Rewrite the material below, changing every "Find the location of" to "Locate" and leaving everything else unchanged.

(Target pointing data)
---
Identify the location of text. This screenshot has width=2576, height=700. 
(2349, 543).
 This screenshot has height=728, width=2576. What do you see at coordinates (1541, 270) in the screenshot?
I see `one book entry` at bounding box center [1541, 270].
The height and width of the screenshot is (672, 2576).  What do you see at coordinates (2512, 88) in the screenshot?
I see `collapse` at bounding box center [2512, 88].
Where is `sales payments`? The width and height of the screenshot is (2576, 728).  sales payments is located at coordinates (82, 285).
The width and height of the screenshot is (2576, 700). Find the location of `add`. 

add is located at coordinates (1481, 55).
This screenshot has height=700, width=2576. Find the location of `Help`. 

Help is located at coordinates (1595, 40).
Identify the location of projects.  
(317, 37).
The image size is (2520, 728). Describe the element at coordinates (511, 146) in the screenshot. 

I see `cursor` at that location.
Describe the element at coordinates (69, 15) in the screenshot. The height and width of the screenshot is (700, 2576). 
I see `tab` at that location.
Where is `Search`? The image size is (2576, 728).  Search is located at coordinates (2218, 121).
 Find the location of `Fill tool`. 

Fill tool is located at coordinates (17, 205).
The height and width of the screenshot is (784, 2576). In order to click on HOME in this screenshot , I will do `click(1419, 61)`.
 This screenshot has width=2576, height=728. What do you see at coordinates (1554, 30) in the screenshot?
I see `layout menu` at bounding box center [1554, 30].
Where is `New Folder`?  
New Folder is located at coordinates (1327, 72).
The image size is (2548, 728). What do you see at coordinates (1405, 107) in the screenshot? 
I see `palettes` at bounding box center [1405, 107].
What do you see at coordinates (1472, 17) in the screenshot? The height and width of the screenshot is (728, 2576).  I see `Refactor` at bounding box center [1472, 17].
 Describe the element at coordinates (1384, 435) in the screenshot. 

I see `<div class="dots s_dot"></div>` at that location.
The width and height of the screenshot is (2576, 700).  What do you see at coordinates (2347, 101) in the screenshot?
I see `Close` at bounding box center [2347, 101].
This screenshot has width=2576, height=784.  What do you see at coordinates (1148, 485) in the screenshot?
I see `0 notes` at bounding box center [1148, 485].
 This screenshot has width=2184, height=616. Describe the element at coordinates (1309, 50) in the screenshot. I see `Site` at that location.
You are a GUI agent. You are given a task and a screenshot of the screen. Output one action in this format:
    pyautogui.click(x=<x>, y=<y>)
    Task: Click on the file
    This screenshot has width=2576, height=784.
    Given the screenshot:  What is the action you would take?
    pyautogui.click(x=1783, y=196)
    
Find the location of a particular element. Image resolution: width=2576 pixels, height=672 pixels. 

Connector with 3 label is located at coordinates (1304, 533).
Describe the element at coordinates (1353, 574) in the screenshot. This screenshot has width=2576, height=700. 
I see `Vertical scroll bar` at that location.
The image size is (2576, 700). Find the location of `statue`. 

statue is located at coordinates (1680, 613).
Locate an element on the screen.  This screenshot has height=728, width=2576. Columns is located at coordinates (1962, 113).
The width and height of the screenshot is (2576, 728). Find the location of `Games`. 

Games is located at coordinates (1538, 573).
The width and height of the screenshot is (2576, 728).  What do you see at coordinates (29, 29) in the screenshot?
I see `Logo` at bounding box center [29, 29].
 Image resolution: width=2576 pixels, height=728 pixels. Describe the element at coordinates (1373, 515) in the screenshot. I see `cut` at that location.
---
_Worked solution_
Identify the location of text. This screenshot has width=2576, height=700. 
(2349, 543).
 This screenshot has height=728, width=2576. What do you see at coordinates (1541, 270) in the screenshot?
I see `one book entry` at bounding box center [1541, 270].
The height and width of the screenshot is (672, 2576).  What do you see at coordinates (2512, 88) in the screenshot?
I see `collapse` at bounding box center [2512, 88].
Where is `sales payments`? The width and height of the screenshot is (2576, 728).  sales payments is located at coordinates (82, 285).
The width and height of the screenshot is (2576, 700). Locate `add`. 

add is located at coordinates (1481, 55).
This screenshot has height=700, width=2576. Locate `Help`. 

Help is located at coordinates (1595, 40).
Identify the location of projects.  
(317, 37).
The image size is (2520, 728). Describe the element at coordinates (511, 146) in the screenshot. 

I see `cursor` at that location.
Describe the element at coordinates (69, 15) in the screenshot. The height and width of the screenshot is (700, 2576). 
I see `tab` at that location.
Where is `Search`? The image size is (2576, 728).  Search is located at coordinates (2218, 121).
 Locate `Fill tool`. 

Fill tool is located at coordinates (17, 205).
The height and width of the screenshot is (784, 2576). In order to click on HOME in this screenshot , I will do `click(1419, 61)`.
 This screenshot has width=2576, height=728. What do you see at coordinates (1554, 30) in the screenshot?
I see `layout menu` at bounding box center [1554, 30].
Where is `New Folder`?  
New Folder is located at coordinates (1327, 72).
The image size is (2548, 728). What do you see at coordinates (1405, 107) in the screenshot? 
I see `palettes` at bounding box center [1405, 107].
What do you see at coordinates (1472, 17) in the screenshot? The height and width of the screenshot is (728, 2576).  I see `Refactor` at bounding box center [1472, 17].
 Describe the element at coordinates (1384, 435) in the screenshot. 

I see `<div class="dots s_dot"></div>` at that location.
The width and height of the screenshot is (2576, 700).  What do you see at coordinates (2347, 101) in the screenshot?
I see `Close` at bounding box center [2347, 101].
This screenshot has width=2576, height=784.  What do you see at coordinates (1148, 485) in the screenshot?
I see `0 notes` at bounding box center [1148, 485].
 This screenshot has width=2184, height=616. Describe the element at coordinates (1309, 50) in the screenshot. I see `Site` at that location.
You are a GUI agent. You are given a task and a screenshot of the screen. Output one action in this format:
    pyautogui.click(x=<x>, y=<y>)
    Task: Click on the file
    This screenshot has width=2576, height=784.
    Given the screenshot:  What is the action you would take?
    pyautogui.click(x=1783, y=196)
    
Locate a particular element. Image resolution: width=2576 pixels, height=672 pixels. 

Connector with 3 label is located at coordinates (1304, 533).
Describe the element at coordinates (1353, 574) in the screenshot. This screenshot has width=2576, height=700. 
I see `Vertical scroll bar` at that location.
The image size is (2576, 700). Locate `statue`. 

statue is located at coordinates (1680, 613).
Locate an element on the screen.  This screenshot has height=728, width=2576. Columns is located at coordinates (1962, 113).
The width and height of the screenshot is (2576, 728). Locate `Games`. 

Games is located at coordinates (1538, 573).
The width and height of the screenshot is (2576, 728).  What do you see at coordinates (29, 29) in the screenshot?
I see `Logo` at bounding box center [29, 29].
 Image resolution: width=2576 pixels, height=728 pixels. Describe the element at coordinates (1373, 515) in the screenshot. I see `cut` at that location.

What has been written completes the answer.